COLORADO SPRINGS -- University of Colorado faculty representative Melinda Piket-May blasted the Boulder campus's 87 percent acceptance rate at a meeting of the Board of Regents on Wednesday and said the quality of students is on the decline -- an allegation that caught regents off guard.

"We're accepting almost anyone who applies," said Piket-May, a faculty council representative who gave a report to the board at its monthly meeting.

Piket-May, an associate professor of electrical, computer and energy engineering on the Boulder campus, went on to say CU's admission process is not rigorous.

"We're having a lot of difficulty in our classes with students not prepared for college curriculum," Piket-May said.

Some regents -- including Stephen Ludwig, D-Denver, and Steve Bosley, R-Broomfield -- expressed concerns that Piket-May's claims were lacking actual evidence and that they were aired in a public meeting.

"That's a radical charge to say our students are less qualified than they were in some magical time -- like the 1950s, when everyone could write like Jack Kerouac," Ludwig said.
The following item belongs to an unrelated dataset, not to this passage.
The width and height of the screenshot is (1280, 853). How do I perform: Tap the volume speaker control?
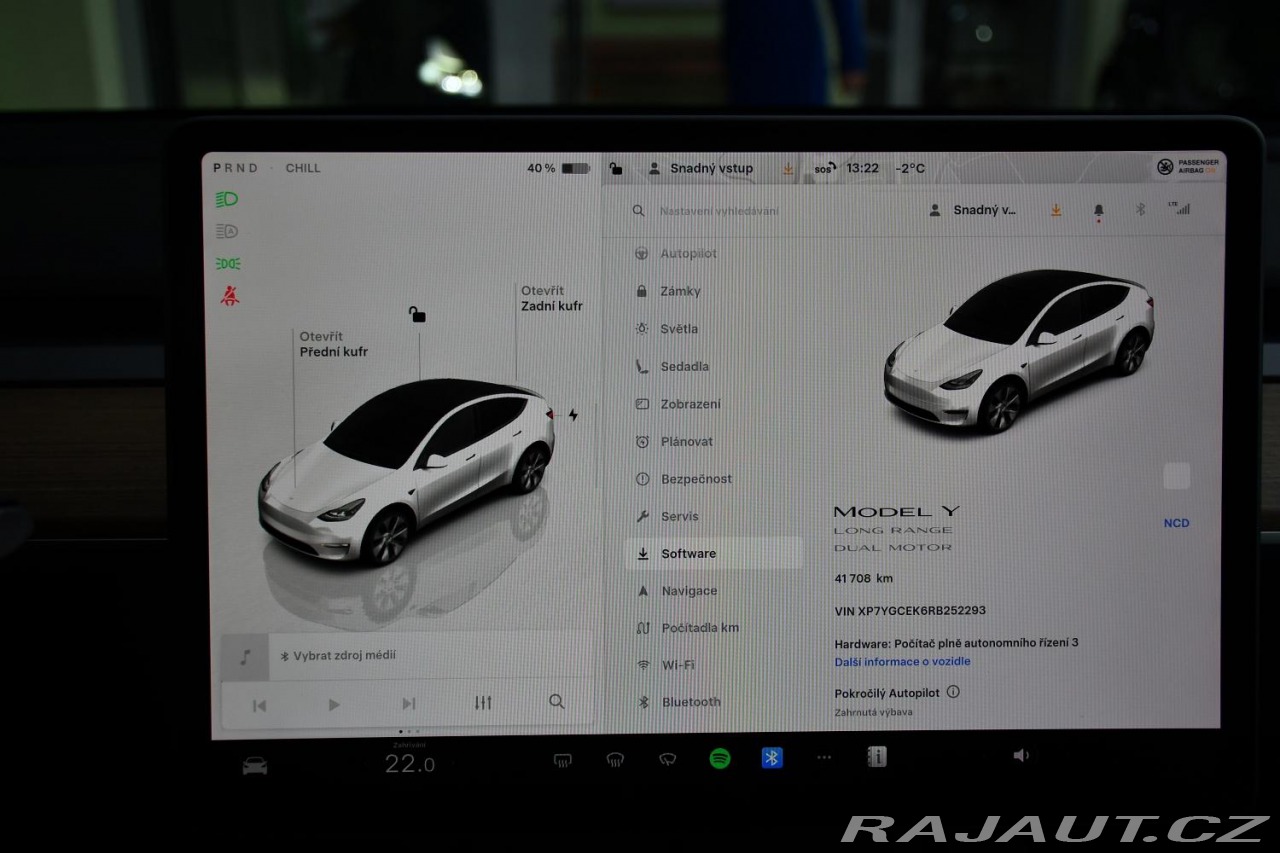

CU officials, though, have said the school has been consistent with its admission standards -- providing clear information about its academic standards to prospective students and high school counselors, which then allows applicants to self-select before they write admittance essays and pay application fees.
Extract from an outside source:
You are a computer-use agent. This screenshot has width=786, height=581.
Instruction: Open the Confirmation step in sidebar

Regent Michael Carrigan, D-Denver, said CU does a good job outlining its admissions qualifications. He said other schools nationally have been criticized for recruiting students who aren't qualified just so that they can have a lower admission rate publicized in college resource books and look more selective.

Chancellor Phil DiStefano discussed the new merit-based scholarship program recognizing high-caliber Colorado students. The CU-Boulder Esteemed Scholars Program will be awarded to a select group of in-state freshmen, with awards totaling $10,000 to $20,000 over four years and doled out based on students' high-school grade-point averages and test scores.

The acceptance rate at CU is up from 84 percent a couple years ago.

"We want to recruit higher-level students," DiStefano said.

At the Colorado Springs campus, Chancellor Pam Shockley said the acceptance rate ranges between 60 percent and 67 percent.